When I was growing up, Thanksgiving meant an antipasto platter laden with all varieties of meat, cheese, olives, and fennel. It meant fruit cocktail in fancy glasses. (I chose my seat based on the one that had the most fluorescent-red maraschino cherries.) It meant a plate of baked ziti before the turkey dinner with all its accompaniments. It meant an impressive spread of cheesecakes, sugar cookies, pies, and the trifle my Grammy made just for me.
It wasn’t until I had a family of my own that I came to appreciate the meaning of that enormous feast – how fortunate we were to share it; to have each other and even that fennel with its odd licorice-like flavor.
But after the busyness of preparing the meals and enjoying the guests comes a quieter gratitude. The fridge has been filled with leftovers, the dishes have been washed and put away, and the cook of the house has crossed the finish line. Time to put your feet up for a few days and live off the ready-made meals of leftovers.
It’d be easy to throw a plate of turkey, stuffing, gravy, and mashed potatoes in the microwave each night until you’ve eaten all of that delicious Thanksgiving dinner.
Instead, think of those leftovers as a blank canvas. It’s much more fun to take those components and transform them into something new.
Here are three sandwiches – from simple to more elaborate – to make delicious use of your leftovers and prolong the cook’s grateful rest a few days longer.
This one’s easy: Reheat leftover turkey, stuffing, and mashed potatoes. Spread some cranberry sauce on a lightly toasted slice of thick, doughy bread. Top the cranberry sauce with the hot turkey, stuffing, and potatoes. Drizzle hot gravy over the entire thing and enjoy. (Note: This is a knife-and-fork kind of sandwich.)
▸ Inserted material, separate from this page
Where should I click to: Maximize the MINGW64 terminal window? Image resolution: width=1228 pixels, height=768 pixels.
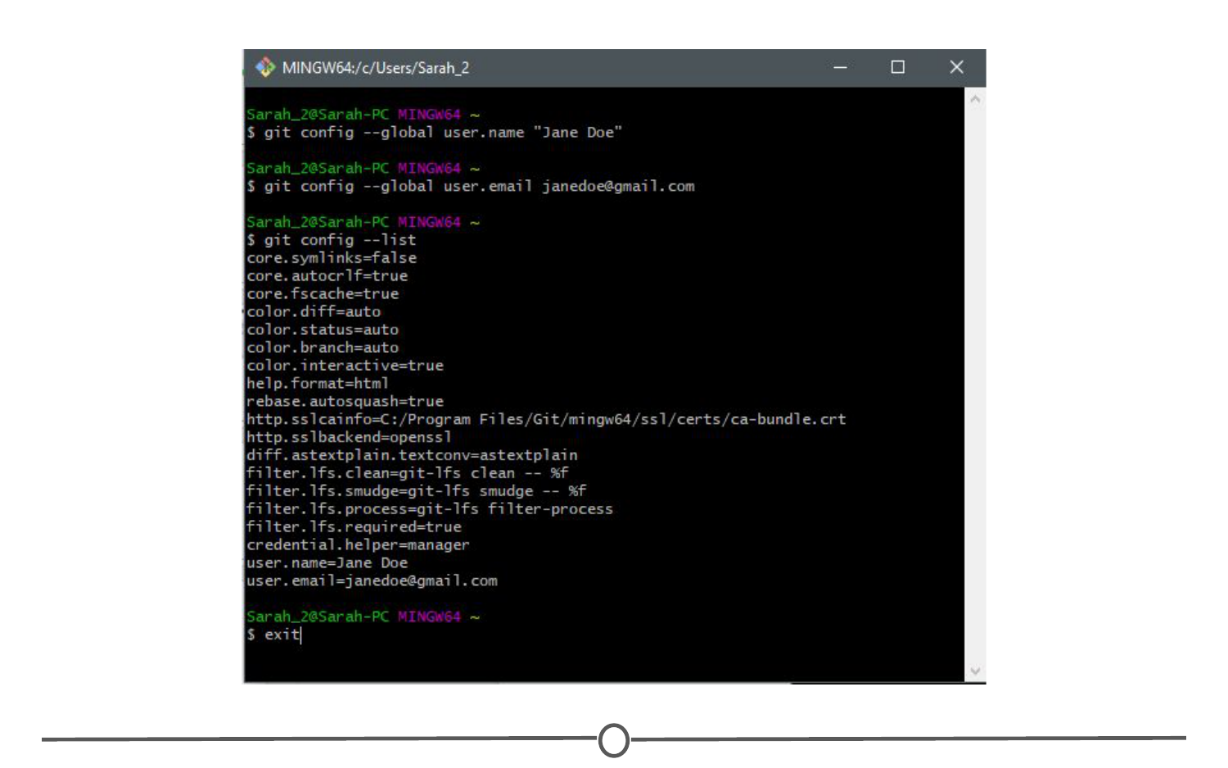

This is a slightly more complex but delicious way to breathe new life into turkey leftovers. I love it on a lightly toasted bagel with a slice of Swiss cheese. Chop or tear leftover turkey into small pieces. Add finely diced onion and celery. Combine with just enough mayonnaise and mustard to bind the salad. Season with salt and pepper, to taste. Stir in some dried cranberries if you like.
Turkey, Brie, and Apple-Butter Melt
This is more complex, but it’s a perfect blend of flavors. You can buy apple butter in most grocery stores, but it’s a cinch to make (recipe follows). For the sandwiches, thinly slice brie and spread it onto a sturdy piece of crusty bread. Spread apple butter (or cranberry sauce, if you prefer) onto another piece of bread. Place a few slices of turkey between the bread slices. Loosely wrap the sandwich in foil and bake for about 20 to 25 minutes in a 350 degree F. oven until the cheese has melted, the bread feels slightly toasted, and the turkey is warm.
5 to 6 apples, peeled, cored, and coarsely chopped
1-1/2 cups apple cider
Cinnamon stick (optional)
Simmer the apple pieces in the cider for about 20 minutes. If desired, add a cinnamon stick to simmer in the mixture. Remove cinnamon, then purée the apples until smooth. Pour the purée into an oven-safe pan, cover, and place in a 250 degree F. oven for about five hours. The apple butter will darken to a rich brown.